• [PROBLEM DETAILS]: An identical copy of the data below is needed.

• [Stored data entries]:
____________
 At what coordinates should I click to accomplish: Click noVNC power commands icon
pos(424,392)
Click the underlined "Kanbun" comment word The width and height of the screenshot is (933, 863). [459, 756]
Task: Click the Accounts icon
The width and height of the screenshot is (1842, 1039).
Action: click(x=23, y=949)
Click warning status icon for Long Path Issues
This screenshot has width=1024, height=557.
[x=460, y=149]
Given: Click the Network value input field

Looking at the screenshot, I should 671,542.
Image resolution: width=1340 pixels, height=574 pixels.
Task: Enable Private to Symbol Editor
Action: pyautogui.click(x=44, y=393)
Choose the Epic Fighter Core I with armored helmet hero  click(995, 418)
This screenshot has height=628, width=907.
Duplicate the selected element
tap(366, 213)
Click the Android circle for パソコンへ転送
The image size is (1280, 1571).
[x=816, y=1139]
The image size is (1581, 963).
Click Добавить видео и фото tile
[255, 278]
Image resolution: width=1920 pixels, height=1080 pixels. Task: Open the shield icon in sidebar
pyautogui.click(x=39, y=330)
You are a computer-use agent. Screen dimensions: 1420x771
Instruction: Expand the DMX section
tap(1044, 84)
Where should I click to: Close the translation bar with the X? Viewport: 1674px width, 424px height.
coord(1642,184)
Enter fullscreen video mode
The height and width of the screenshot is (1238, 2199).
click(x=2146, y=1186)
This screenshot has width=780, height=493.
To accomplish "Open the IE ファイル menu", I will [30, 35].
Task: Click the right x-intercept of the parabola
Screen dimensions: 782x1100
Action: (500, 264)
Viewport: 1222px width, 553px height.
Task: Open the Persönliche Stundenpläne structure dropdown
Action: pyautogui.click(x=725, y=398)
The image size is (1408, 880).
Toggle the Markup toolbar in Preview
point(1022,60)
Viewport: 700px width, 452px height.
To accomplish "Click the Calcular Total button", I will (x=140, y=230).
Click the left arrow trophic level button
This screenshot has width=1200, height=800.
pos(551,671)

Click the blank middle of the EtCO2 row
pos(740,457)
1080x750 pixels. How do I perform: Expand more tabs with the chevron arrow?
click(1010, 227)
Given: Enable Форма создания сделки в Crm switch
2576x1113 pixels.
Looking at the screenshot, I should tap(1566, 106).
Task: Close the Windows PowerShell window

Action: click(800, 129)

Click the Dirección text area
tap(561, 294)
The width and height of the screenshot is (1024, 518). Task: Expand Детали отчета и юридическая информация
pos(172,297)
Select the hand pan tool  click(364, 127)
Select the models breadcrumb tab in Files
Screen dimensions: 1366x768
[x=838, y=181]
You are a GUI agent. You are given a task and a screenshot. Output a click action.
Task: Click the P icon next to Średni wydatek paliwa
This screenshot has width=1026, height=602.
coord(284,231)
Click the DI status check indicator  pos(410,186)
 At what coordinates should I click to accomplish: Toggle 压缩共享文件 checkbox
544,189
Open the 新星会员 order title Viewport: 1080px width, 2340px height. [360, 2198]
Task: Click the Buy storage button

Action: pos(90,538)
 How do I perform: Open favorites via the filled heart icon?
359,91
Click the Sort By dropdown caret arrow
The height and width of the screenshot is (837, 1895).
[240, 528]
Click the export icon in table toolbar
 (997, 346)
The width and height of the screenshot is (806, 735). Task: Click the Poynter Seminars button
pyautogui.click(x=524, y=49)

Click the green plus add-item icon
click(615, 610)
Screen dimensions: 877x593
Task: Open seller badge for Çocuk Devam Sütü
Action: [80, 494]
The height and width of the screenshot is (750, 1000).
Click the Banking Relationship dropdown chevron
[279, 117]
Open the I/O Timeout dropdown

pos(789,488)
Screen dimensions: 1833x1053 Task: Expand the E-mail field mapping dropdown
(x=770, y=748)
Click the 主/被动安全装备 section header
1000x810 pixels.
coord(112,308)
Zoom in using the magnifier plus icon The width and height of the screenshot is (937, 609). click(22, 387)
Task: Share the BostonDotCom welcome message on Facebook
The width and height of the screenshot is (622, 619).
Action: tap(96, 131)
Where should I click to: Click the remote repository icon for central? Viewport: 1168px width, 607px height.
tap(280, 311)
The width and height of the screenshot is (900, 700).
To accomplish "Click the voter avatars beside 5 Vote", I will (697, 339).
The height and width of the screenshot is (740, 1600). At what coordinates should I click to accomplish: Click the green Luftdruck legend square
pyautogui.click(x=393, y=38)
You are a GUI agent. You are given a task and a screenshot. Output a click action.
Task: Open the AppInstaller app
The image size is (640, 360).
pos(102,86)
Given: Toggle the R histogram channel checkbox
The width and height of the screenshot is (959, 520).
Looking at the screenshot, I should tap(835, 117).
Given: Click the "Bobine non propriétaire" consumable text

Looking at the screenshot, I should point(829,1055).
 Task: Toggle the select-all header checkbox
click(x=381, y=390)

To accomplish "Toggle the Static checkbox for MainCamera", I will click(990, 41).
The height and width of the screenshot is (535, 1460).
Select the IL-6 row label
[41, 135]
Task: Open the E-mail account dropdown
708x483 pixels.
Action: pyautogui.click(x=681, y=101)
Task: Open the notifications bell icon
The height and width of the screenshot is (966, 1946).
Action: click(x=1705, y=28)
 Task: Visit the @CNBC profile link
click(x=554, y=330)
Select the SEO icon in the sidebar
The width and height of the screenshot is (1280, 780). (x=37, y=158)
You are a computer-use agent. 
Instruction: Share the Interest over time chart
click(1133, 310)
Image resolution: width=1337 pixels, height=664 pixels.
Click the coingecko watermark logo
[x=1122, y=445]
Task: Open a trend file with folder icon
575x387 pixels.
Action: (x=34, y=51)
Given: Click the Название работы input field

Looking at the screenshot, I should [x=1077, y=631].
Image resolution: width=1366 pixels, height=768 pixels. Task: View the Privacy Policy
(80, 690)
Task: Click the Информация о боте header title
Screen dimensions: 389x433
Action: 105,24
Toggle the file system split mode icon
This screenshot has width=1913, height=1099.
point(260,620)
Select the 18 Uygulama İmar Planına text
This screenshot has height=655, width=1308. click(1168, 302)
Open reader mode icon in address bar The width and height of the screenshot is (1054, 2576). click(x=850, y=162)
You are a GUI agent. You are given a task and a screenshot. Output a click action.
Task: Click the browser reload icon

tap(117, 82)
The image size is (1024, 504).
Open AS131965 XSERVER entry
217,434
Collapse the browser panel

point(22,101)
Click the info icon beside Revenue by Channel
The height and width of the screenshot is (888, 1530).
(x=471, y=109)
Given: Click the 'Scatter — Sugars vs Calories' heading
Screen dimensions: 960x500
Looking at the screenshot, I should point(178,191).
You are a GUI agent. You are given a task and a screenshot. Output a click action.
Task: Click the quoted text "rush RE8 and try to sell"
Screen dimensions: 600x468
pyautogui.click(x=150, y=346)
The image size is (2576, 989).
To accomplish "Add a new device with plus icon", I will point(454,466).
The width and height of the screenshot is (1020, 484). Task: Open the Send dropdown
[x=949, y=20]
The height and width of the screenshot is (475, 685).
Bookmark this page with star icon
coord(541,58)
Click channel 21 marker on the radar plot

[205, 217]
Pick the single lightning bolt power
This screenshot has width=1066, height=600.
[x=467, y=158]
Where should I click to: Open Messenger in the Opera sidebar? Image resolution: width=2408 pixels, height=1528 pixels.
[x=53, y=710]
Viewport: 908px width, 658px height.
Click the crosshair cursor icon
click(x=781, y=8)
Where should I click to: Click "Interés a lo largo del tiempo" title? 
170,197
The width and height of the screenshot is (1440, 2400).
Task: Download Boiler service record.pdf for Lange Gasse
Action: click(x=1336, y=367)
____________
• [RESPONSE AREA]:
 At what coordinates should I click to accomplish: Click noVNC power commands icon
pos(424,392)
Click the underlined "Kanbun" comment word The width and height of the screenshot is (933, 863). [459, 756]
Task: Click the Accounts icon
The width and height of the screenshot is (1842, 1039).
Action: click(x=23, y=949)
Click warning status icon for Long Path Issues
This screenshot has width=1024, height=557.
[x=460, y=149]
Given: Click the Network value input field

Looking at the screenshot, I should 671,542.
Image resolution: width=1340 pixels, height=574 pixels.
Task: Enable Private to Symbol Editor
Action: pyautogui.click(x=44, y=393)
Choose the Epic Fighter Core I with armored helmet hero  click(995, 418)
This screenshot has height=628, width=907.
Duplicate the selected element
tap(366, 213)
Click the Android circle for パソコンへ転送
The image size is (1280, 1571).
[x=816, y=1139]
The image size is (1581, 963).
Click Добавить видео и фото tile
[255, 278]
Image resolution: width=1920 pixels, height=1080 pixels. Task: Open the shield icon in sidebar
pyautogui.click(x=39, y=330)
You are a computer-use agent. Screen dimensions: 1420x771
Instruction: Expand the DMX section
tap(1044, 84)
Where should I click to: Close the translation bar with the X? Viewport: 1674px width, 424px height.
coord(1642,184)
Enter fullscreen video mode
The height and width of the screenshot is (1238, 2199).
click(x=2146, y=1186)
This screenshot has width=780, height=493.
To accomplish "Open the IE ファイル menu", I will [30, 35].
Task: Click the right x-intercept of the parabola
Screen dimensions: 782x1100
Action: (500, 264)
Viewport: 1222px width, 553px height.
Task: Open the Persönliche Stundenpläne structure dropdown
Action: pyautogui.click(x=725, y=398)
The image size is (1408, 880).
Toggle the Markup toolbar in Preview
point(1022,60)
Viewport: 700px width, 452px height.
To accomplish "Click the Calcular Total button", I will (x=140, y=230).
Click the left arrow trophic level button
This screenshot has width=1200, height=800.
pos(551,671)

Click the blank middle of the EtCO2 row
pos(740,457)
1080x750 pixels. How do I perform: Expand more tabs with the chevron arrow?
click(1010, 227)
Given: Enable Форма создания сделки в Crm switch
2576x1113 pixels.
Looking at the screenshot, I should tap(1566, 106).
Task: Close the Windows PowerShell window

Action: click(800, 129)

Click the Dirección text area
tap(561, 294)
The width and height of the screenshot is (1024, 518). Task: Expand Детали отчета и юридическая информация
pos(172,297)
Select the hand pan tool  click(364, 127)
Select the models breadcrumb tab in Files
Screen dimensions: 1366x768
[x=838, y=181]
You are a GUI agent. You are given a task and a screenshot. Output a click action.
Task: Click the P icon next to Średni wydatek paliwa
This screenshot has width=1026, height=602.
coord(284,231)
Click the DI status check indicator  pos(410,186)
 At what coordinates should I click to accomplish: Toggle 压缩共享文件 checkbox
544,189
Open the 新星会员 order title Viewport: 1080px width, 2340px height. [360, 2198]
Task: Click the Buy storage button

Action: pos(90,538)
 How do I perform: Open favorites via the filled heart icon?
359,91
Click the Sort By dropdown caret arrow
The height and width of the screenshot is (837, 1895).
[240, 528]
Click the export icon in table toolbar
 (997, 346)
The width and height of the screenshot is (806, 735). Task: Click the Poynter Seminars button
pyautogui.click(x=524, y=49)

Click the green plus add-item icon
click(615, 610)
Screen dimensions: 877x593
Task: Open seller badge for Çocuk Devam Sütü
Action: [80, 494]
The height and width of the screenshot is (750, 1000).
Click the Banking Relationship dropdown chevron
[279, 117]
Open the I/O Timeout dropdown

pos(789,488)
Screen dimensions: 1833x1053 Task: Expand the E-mail field mapping dropdown
(x=770, y=748)
Click the 主/被动安全装备 section header
1000x810 pixels.
coord(112,308)
Zoom in using the magnifier plus icon The width and height of the screenshot is (937, 609). click(22, 387)
Task: Share the BostonDotCom welcome message on Facebook
The width and height of the screenshot is (622, 619).
Action: tap(96, 131)
Where should I click to: Click the remote repository icon for central? Viewport: 1168px width, 607px height.
tap(280, 311)
The width and height of the screenshot is (900, 700).
To accomplish "Click the voter avatars beside 5 Vote", I will (697, 339).
The height and width of the screenshot is (740, 1600). At what coordinates should I click to accomplish: Click the green Luftdruck legend square
pyautogui.click(x=393, y=38)
You are a GUI agent. You are given a task and a screenshot. Output a click action.
Task: Open the AppInstaller app
The image size is (640, 360).
pos(102,86)
Given: Toggle the R histogram channel checkbox
The width and height of the screenshot is (959, 520).
Looking at the screenshot, I should tap(835, 117).
Given: Click the "Bobine non propriétaire" consumable text

Looking at the screenshot, I should point(829,1055).
 Task: Toggle the select-all header checkbox
click(x=381, y=390)

To accomplish "Toggle the Static checkbox for MainCamera", I will click(990, 41).
The height and width of the screenshot is (535, 1460).
Select the IL-6 row label
[41, 135]
Task: Open the E-mail account dropdown
708x483 pixels.
Action: pyautogui.click(x=681, y=101)
Task: Open the notifications bell icon
The height and width of the screenshot is (966, 1946).
Action: click(x=1705, y=28)
 Task: Visit the @CNBC profile link
click(x=554, y=330)
Select the SEO icon in the sidebar
The width and height of the screenshot is (1280, 780). (x=37, y=158)
You are a computer-use agent. 
Instruction: Share the Interest over time chart
click(1133, 310)
Image resolution: width=1337 pixels, height=664 pixels.
Click the coingecko watermark logo
[x=1122, y=445]
Task: Open a trend file with folder icon
575x387 pixels.
Action: (x=34, y=51)
Given: Click the Название работы input field

Looking at the screenshot, I should [x=1077, y=631].
Image resolution: width=1366 pixels, height=768 pixels. Task: View the Privacy Policy
(80, 690)
Task: Click the Информация о боте header title
Screen dimensions: 389x433
Action: 105,24
Toggle the file system split mode icon
This screenshot has width=1913, height=1099.
point(260,620)
Select the 18 Uygulama İmar Planına text
This screenshot has height=655, width=1308. click(1168, 302)
Open reader mode icon in address bar The width and height of the screenshot is (1054, 2576). click(x=850, y=162)
You are a GUI agent. You are given a task and a screenshot. Output a click action.
Task: Click the browser reload icon

tap(117, 82)
The image size is (1024, 504).
Open AS131965 XSERVER entry
217,434
Collapse the browser panel

point(22,101)
Click the info icon beside Revenue by Channel
The height and width of the screenshot is (888, 1530).
(x=471, y=109)
Given: Click the 'Scatter — Sugars vs Calories' heading
Screen dimensions: 960x500
Looking at the screenshot, I should point(178,191).
You are a GUI agent. You are given a task and a screenshot. Output a click action.
Task: Click the quoted text "rush RE8 and try to sell"
Screen dimensions: 600x468
pyautogui.click(x=150, y=346)
The image size is (2576, 989).
To accomplish "Add a new device with plus icon", I will point(454,466).
The width and height of the screenshot is (1020, 484). Task: Open the Send dropdown
[x=949, y=20]
The height and width of the screenshot is (475, 685).
Bookmark this page with star icon
coord(541,58)
Click channel 21 marker on the radar plot

[205, 217]
Pick the single lightning bolt power
This screenshot has width=1066, height=600.
[x=467, y=158]
Where should I click to: Open Messenger in the Opera sidebar? Image resolution: width=2408 pixels, height=1528 pixels.
[x=53, y=710]
Viewport: 908px width, 658px height.
Click the crosshair cursor icon
click(x=781, y=8)
Where should I click to: Click "Interés a lo largo del tiempo" title? 
170,197
The width and height of the screenshot is (1440, 2400).
Task: Download Boiler service record.pdf for Lange Gasse
Action: click(x=1336, y=367)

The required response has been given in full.